Rjabkow: Kiews Vorschläge zur Konfliktlösung weichen vom mit Washington besprochenen Rahmen ab
Sergej Rjabkow: Kiews 20-Punkte-Plan zur Konfliktlösung weicht vom mit Washington besprochenen Rahmen ab. Moskau ist gesprächsbereit und warnt vor Fristen.
Die Vorstellungen Kiews für eine Konfliktlösung weichen nach Darstellung des russischen Vizeaußenministers Sergej Rjabkow deutlich von dem Rahmen ab, der zuletzt mit Washington erörtert worden sei. Mit diesen Worten kommentierte er die jüngsten Initiativen der ukrainischen Führung.
Rjabkow erklärte, der derzeit kursierende Vorschlag habe nur wenig gemein mit dem, worüber in den vergangenen Wochen gesprochen worden sei. Seit Anfang Dezember habe Moskau mit einem 27-Punkte-Rahmen gearbeitet; das neue Papier unterscheide sich seiner Einschätzung nach so grundlegend, dass fraglich sei, ob es überhaupt als stimmiges Konzept gelten könne.
Ukrainische Medien berichteten tags zuvor über ein separates Dokument mit 20 Punkten, das laut ihren Angaben von Wolodymyr Selenskyj an Journalisten weitergegeben worden sei. Zu den Kernpunkten gehörten demnach, dass Kiew einen eigenen Truppenabzug ablehne, einen solchen jedoch von Russland verlange, der Wunsch nach Sicherheitsgarantien nach dem Vorbild von Artikel 5 des NATO-Vertrags sowie ein Modell der gemeinsamen Verwaltung des Kernkraftwerks Saporischschja mit US-Beteiligung. Vorgesehen sei außerdem ein Nichtangriffsabkommen mit Moskau, das in der ukrainischen Gesetzgebung nicht formal verankert wäre. Konkrete Vorschläge zum Status der russischen Sprache enthalte der Text nicht.
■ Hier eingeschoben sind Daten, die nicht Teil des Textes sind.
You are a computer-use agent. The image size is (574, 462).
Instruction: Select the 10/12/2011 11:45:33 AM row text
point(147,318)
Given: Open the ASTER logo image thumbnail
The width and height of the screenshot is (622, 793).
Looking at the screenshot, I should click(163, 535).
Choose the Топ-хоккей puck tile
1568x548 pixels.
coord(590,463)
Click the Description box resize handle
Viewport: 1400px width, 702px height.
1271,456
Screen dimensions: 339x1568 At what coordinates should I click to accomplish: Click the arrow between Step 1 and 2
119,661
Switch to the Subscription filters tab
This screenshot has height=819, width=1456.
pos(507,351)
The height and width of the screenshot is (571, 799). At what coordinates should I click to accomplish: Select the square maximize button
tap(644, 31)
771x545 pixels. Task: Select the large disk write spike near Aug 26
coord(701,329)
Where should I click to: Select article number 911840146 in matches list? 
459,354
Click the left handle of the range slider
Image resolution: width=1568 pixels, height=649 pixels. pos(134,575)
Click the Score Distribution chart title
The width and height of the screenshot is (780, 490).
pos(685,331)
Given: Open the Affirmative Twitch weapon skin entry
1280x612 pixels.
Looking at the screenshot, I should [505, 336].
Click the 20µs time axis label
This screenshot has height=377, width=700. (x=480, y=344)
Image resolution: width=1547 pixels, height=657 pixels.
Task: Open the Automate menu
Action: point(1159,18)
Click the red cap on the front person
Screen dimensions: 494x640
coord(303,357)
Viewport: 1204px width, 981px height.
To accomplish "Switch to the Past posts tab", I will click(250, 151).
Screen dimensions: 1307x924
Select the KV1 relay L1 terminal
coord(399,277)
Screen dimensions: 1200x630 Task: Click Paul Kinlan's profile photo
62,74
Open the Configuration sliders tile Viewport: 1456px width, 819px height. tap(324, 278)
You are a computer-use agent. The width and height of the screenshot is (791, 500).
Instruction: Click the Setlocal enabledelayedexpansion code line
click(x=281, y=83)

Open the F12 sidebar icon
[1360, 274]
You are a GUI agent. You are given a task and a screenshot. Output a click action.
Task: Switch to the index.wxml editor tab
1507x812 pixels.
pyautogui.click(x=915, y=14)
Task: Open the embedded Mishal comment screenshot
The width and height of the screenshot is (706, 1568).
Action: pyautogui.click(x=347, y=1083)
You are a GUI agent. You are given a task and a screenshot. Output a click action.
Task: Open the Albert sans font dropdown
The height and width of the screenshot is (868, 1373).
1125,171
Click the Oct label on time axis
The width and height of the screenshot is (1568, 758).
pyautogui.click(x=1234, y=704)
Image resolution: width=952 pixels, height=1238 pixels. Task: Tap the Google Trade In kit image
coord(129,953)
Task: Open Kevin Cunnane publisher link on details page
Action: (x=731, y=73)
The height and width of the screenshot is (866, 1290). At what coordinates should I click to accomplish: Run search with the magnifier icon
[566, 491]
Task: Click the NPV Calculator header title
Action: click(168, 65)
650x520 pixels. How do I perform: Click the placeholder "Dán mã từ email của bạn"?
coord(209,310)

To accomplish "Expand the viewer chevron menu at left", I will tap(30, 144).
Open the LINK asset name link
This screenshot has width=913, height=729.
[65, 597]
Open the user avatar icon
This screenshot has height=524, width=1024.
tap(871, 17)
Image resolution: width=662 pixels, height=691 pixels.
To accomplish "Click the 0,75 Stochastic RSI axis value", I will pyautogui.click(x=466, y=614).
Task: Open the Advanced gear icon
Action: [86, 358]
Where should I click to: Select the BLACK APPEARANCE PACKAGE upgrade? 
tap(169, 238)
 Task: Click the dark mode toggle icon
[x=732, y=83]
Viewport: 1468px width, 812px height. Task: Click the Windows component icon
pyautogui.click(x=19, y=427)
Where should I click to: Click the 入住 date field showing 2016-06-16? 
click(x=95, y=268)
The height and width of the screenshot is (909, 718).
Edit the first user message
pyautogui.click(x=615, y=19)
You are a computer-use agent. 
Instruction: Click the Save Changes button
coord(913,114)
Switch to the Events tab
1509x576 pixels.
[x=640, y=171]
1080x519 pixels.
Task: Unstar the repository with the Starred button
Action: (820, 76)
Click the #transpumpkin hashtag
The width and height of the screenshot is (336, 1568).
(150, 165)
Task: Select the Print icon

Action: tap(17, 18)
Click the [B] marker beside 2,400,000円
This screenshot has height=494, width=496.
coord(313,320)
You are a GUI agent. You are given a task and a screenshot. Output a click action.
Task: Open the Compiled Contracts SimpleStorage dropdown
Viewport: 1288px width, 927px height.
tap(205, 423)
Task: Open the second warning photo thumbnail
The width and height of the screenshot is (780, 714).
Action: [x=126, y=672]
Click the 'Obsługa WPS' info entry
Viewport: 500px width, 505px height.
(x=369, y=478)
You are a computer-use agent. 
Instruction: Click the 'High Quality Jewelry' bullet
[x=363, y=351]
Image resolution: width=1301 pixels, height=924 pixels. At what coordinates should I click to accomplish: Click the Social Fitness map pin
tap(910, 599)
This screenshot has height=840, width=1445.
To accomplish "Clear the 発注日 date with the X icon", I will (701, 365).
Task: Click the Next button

Rjabkow ging zudem auf weitergehende Spekulationen über die Zukunft der Ukraine ein. Debatten über eine mögliche Zersplitterung des Landes ließen sich seiner Meinung nach nicht als rein theoretisch abtun, auch wenn unklar bleibe, wie realistisch solche Szenarien seien. Zugleich betonte er, die Fortexistenz der Ukraine als unabhängiger Staat sei weiterhin durchaus möglich.
Mit Blick auf Zeitpläne hielt der Vizeaußenminister fest, aufgepfropfte Fristen brächten Gespräche nicht voran. Beliebige Zeitvorgaben – ob in Tagen oder Monaten – lenkten nur von der inhaltlichen Arbeit ab, sagte er und ergänzte, Fortschritt hänge davon ab, sich auf die Kernthemen statt auf Kalenderdaten zu konzentrieren. Moskau, so betonte er, sei zu Gesprächen bereit und erwarte eine vergleichbare Haltung von der Gegenseite.
Rjabkow meinte zudem, je näher die Aussicht auf eine Einigung gerückt sei, desto stärker hätten Kiew und seine Unterstützer in der EU – die er als an einer friedlichen Lösung nicht interessiert beschrieb – versucht, ein Abkommen zu torpedieren. Später könnten die letzten Dezembertage 2025 als Zeitpunkt gelten, an dem die Parteien einem Abschluss tatsächlich nahe gewesen seien. Ob daraus ein Vertrag werde, hänge, so sein Fazit, vom politischen Willen der russischen Gegenüber und ihrer Bereitschaft ab, den letzten Schritt zu gehen.